- Bitcoin experienced a predicted fake pump, providing short opportunities.
- Key levels, liquidity pools, and scalping strategies for BTC traders.
- Historically bearish for Bitcoin, despite recent ETF announcements.
In the world of cryptocurrencies, predictions and analyses are a dime a dozen. However, it’s crucial to sift through the noise and identify valuable insights. In particular, one market reader continues to share his crypto market analysis to the public.
It is important to note that each of his predictions over the past few weeks have rang true. As more traders flock to these predictions, the latest report reveals another inevitable dip. Let’s have a closer look at his latest weekly Sunday report.
In detail, Doctor Profit begins by speaking of last week’s ‘fake pump’. Accordingly, he says the precious Sunday report drew light on the likelihood of a fake pump in BTC and how it unfolded precisely as anticipated.
To highlight, Bitcoin surged toward the $28,000 mark and swiftly retraced, validating his prediction. Those who followed his advice and engaged in short positions likely found themselves in substantial profit. The crypto market often toys with news events, aiming to confound traders until they capitulate.
It’s precisely when exhaustion sets in that we foresee a pivotal event: the approval of the Exchange-Traded Fund (ETF) that could trigger a significant bull market, expected to arrive around mid-2024. Understanding this larger picture is key to navigating the coming months successfully.
Bearing Down for September
In the immediate future, he anticipates a period of sideways consolidation until next week.

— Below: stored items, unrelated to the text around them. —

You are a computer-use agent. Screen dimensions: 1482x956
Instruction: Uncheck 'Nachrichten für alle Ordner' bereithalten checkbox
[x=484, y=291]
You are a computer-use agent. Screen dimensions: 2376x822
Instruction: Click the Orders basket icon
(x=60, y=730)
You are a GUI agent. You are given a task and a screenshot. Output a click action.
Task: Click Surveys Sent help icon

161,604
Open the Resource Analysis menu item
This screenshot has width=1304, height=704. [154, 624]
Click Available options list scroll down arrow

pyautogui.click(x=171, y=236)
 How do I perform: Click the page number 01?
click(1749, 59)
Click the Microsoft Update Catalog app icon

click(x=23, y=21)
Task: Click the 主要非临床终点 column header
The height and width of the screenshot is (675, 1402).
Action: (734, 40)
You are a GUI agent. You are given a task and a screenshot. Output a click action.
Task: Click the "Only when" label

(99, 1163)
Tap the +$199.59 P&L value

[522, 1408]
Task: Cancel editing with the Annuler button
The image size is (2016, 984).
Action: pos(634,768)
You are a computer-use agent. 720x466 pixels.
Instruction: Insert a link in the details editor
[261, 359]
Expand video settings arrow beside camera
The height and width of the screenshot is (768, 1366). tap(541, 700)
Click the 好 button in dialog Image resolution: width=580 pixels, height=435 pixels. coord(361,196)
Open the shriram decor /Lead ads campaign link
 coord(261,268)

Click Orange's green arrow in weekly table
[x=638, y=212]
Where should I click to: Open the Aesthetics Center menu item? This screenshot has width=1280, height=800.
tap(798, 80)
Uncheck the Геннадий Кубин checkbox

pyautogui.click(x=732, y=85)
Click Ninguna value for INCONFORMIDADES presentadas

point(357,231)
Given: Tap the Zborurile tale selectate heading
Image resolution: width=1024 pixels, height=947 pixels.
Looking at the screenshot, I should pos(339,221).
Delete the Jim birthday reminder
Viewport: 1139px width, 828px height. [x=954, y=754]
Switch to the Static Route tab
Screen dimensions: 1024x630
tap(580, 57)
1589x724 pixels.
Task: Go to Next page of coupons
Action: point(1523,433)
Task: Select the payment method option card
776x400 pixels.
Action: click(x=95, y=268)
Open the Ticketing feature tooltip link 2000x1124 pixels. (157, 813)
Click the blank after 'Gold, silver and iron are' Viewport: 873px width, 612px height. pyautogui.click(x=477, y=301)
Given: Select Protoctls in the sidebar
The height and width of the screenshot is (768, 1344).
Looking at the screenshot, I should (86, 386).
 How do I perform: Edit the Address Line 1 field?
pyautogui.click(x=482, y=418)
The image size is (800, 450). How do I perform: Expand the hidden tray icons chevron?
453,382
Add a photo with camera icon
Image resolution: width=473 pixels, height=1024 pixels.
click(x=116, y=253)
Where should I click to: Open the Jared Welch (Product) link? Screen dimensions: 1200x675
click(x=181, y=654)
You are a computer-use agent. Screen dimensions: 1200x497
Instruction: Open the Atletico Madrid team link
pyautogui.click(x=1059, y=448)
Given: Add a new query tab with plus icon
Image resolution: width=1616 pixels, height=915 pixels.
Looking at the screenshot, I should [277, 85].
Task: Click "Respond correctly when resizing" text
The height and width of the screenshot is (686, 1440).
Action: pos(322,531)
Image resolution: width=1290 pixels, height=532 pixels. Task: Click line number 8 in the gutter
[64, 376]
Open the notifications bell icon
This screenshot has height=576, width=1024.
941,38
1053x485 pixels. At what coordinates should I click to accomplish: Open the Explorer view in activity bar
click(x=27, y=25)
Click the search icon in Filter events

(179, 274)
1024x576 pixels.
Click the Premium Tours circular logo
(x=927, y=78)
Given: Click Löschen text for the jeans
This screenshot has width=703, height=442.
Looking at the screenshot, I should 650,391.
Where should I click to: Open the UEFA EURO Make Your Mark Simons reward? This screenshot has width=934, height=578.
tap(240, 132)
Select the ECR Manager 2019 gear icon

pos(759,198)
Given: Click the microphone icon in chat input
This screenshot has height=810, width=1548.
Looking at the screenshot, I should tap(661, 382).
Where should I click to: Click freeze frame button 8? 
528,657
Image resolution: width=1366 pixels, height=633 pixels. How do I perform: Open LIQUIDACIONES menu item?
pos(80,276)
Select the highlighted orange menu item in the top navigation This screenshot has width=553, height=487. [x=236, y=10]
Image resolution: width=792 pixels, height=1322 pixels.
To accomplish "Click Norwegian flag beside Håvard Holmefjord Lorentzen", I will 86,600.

This week appears relatively tranquil in terms of trading volume and data releases. We’re closely monitoring two liquidity pools around the $28,500 region, coinciding neatly with the Moving Average (MA) indicators MA50 Daily and MA100 Daily.
Additionally, there’s a liquidity pool at approximately $25,200, suitable for rapid, short-term long scalping strategies with swift profit-taking. Given the current bearish market conditions, it’s unwise to hold long positions from $25,200 for an extended duration.
In fact, he says it is essential to grasp the concept of quick scalping versus longer-term swing shorts. To clarify, $28,500 serves as a clear short signal for the mid-term, while $25,200 is a short-term long signal. Our recent calls, such as the $28,000 and $30,500 short signals, have proved profitable for those who heeded them.
More so, September holds a notorious reputation as the worst month for both traditional stocks and Bitcoin. Ignoring historical trends could lead to significant losses. When examining the charts, liquidity, market psychology, and the BTC cycle, all signs point downward. He warns of accounts promising a new bull market after news like BlackRock‘s ETF announcement. In reality, we’re still far from entering a bull market.